Religion continues to play a prominent role in the presidential race as the first round of voting takes place.
Religion was a frequent topic in Iowa, which held its first-in-the-nation caucuses on Feb. 1. Days before the event, polls showed a tight race between real estate magnate and reality TV star Donald Trump and U.S. Sen. Ted Cruz (R-Texas). Cruz won the caucus, with Trump in second and U.S. Sen. Marco Rubio (R-Fla.) not far behind in third place.
Data analyzed after the vote showed that evangelicals, who make up a large portion of Republican voters in Iowa, broke for Cruz.
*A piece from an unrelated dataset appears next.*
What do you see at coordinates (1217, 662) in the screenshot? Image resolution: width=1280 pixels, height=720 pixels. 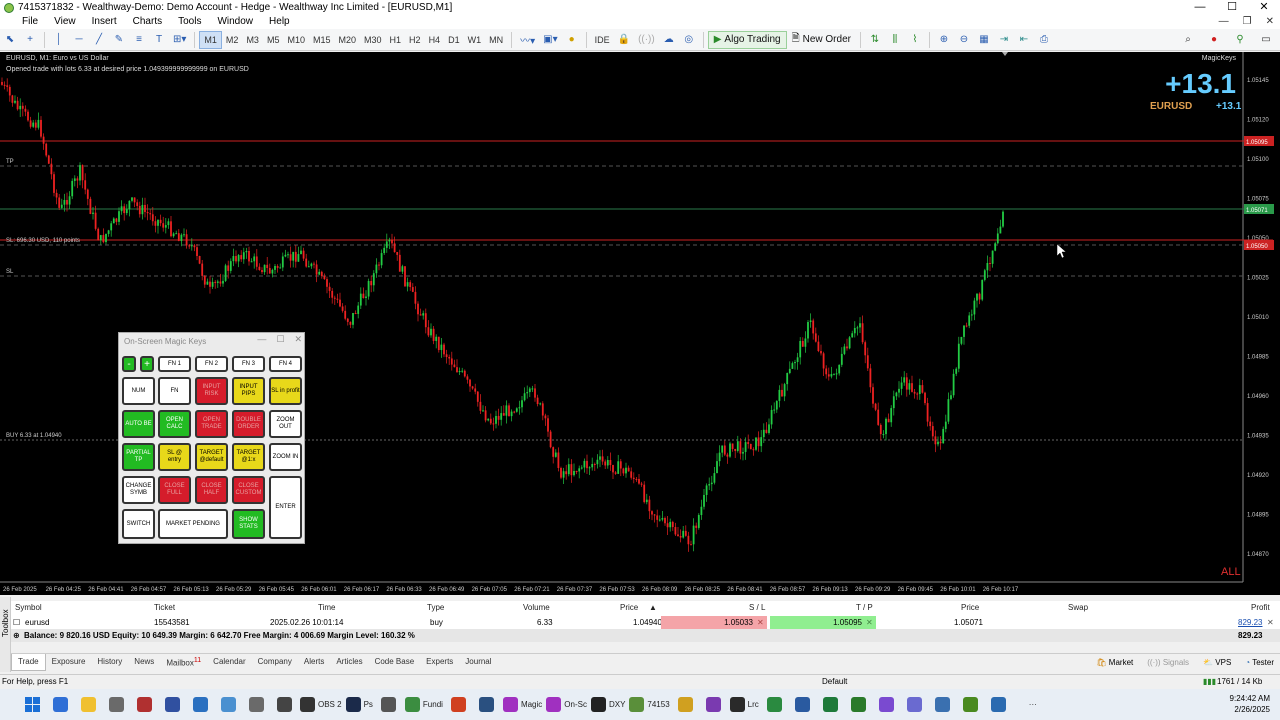 I see `vps-tab: ⛅ VPS` at bounding box center [1217, 662].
This happened despite the fact that just days before the voting, Trump landed a major endorsement from a prominent Religious Right figure. Jerry Falwell Jr., chancellor of Liberty University in Lynchburg, Va., gave Trump a personal endorsement about a week before the caucus.
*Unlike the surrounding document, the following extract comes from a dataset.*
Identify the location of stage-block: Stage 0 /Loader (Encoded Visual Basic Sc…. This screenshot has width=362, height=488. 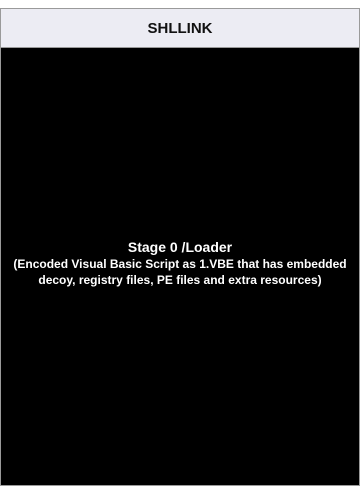
(180, 264).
The move surprised some observers, who thought Cruz was the more likely candidate to win Falwell’s blessing. Cruz, the first Republican to announce his candidacy, kicked off his campaign in March of 2015 during an appearance at Liberty. Trump, by contrast, has been divorced twice, used to be pro-choice on abortion and has never, until recently, had a tendency to discuss religion.
Falwell told the Lynchburg News & Advance that he is concerned about the national debt and believes that Trump’s business background will help address it.
In a statement, Falwell called Trump “a successful executive and entrepreneur, a wonderful father and a man who I believe can lead our country to greatness again.”
Although he failed to secure Falwell’s endorsement, Cruz worked hard to woo evangelicals on the ground in Iowa and in other states. During a campaign swing in New Hampshire, Cruz remarked, “I’m a Christian first, American second, conservative third and Republican fourth. I’ll tell ya, there are a whole lot of people in this country that feel exactly the same way.”
Fox News reported that 62 percent of Iowa Republican voters identified as “born-again” Christians in an entry poll. And after being declared the caucus winner, Cruz claimed God wanted him to win. “To God be the glory,” he said.
Rubio also sought to win over Christian conservatives. During a town hall meeting in Waverly, Iowa, the Florida senator was challenged by an atheist who said he was concerned over the candidate’s overt religiosity. Rubio replied that his faith is “the single greatest influence in my life.” The exchange was captured on video and posted to YouTube, where it scored millions of views. Rubio’s campaign immediately issued an email fund-raising appeal with the tagline “I met an atheist” and boasting of the popularity of the video.
“I want to live in a country where Americans feel comfortable living out their faith, in private AND in public,” the appeal read. “But we’ve seen from the attacks liberals will level – and the policies of the Obama Administration – that some on the left don’t agree. I’ve promised to voters everywhere I go: I will not be a president who will pit you against any other group of Americans, but I’m going to be honest about my values.”
The Washington Post reported that Rubio’s last-minute strategy for Iowa was to talk about God even more. When Time asked Rubio recently why he hasn’t turned out to be the savior many in the GOP expected. Rubio replied, “Let me be clear about one thing: There’s only one savior and it’s not me. It’s Jesus Christ who came down to Earth and died for our sins.”
Cruz’s strong showing led two social-conservative candidates who had fared poorly in Iowa to drop out of the race. Mike Huckabee, former governor of Arkansas, won the Iowa caucus in 2008 but captured only 2 percent of the vote this year. Rick Santorum, a former U.S. senator from Pennsylvania, won the caucus in 2012 but this year was an afterthought, winning only 1 percent.
There has also been some talk about religion on the Democratic side. The New York Times ran a long profile about former Secretary of State Hillary Clinton’s Methodist faith Jan. 25, and U.S. Sen. Bernie Sanders (I-Vt.) opened up about his views on religion in an interview with The Washington Post around the same time. Sanders said that he is not “actively involved with organized religion” – an admission few candidates on the national stage ever make.
Sanders, who was raised Jewish, said he believes in God and added, “I think everyone believes in God in their own ways. To me, it means that all of us are connected, all of life is connected, and that we are all tied together.”
In early February, Sanders was asked about his faith during an event in New Jersey. He replied, “Everybody practices religion in a different way. To me, I would not be here tonight, I would not be running for president of the United States, if I did not have very strong religious and spiritual feelings….So my spirituality is that we are all in this together and that when children go hungry, when veterans sleep out on the street, it impacts me. That’s my very strong spiritual feelings.”
(A third Democratic candidate, former Maryland Gov. Martin O’Malley, who is Catholic, dropped out of the race after finishing a distant third in Iowa.)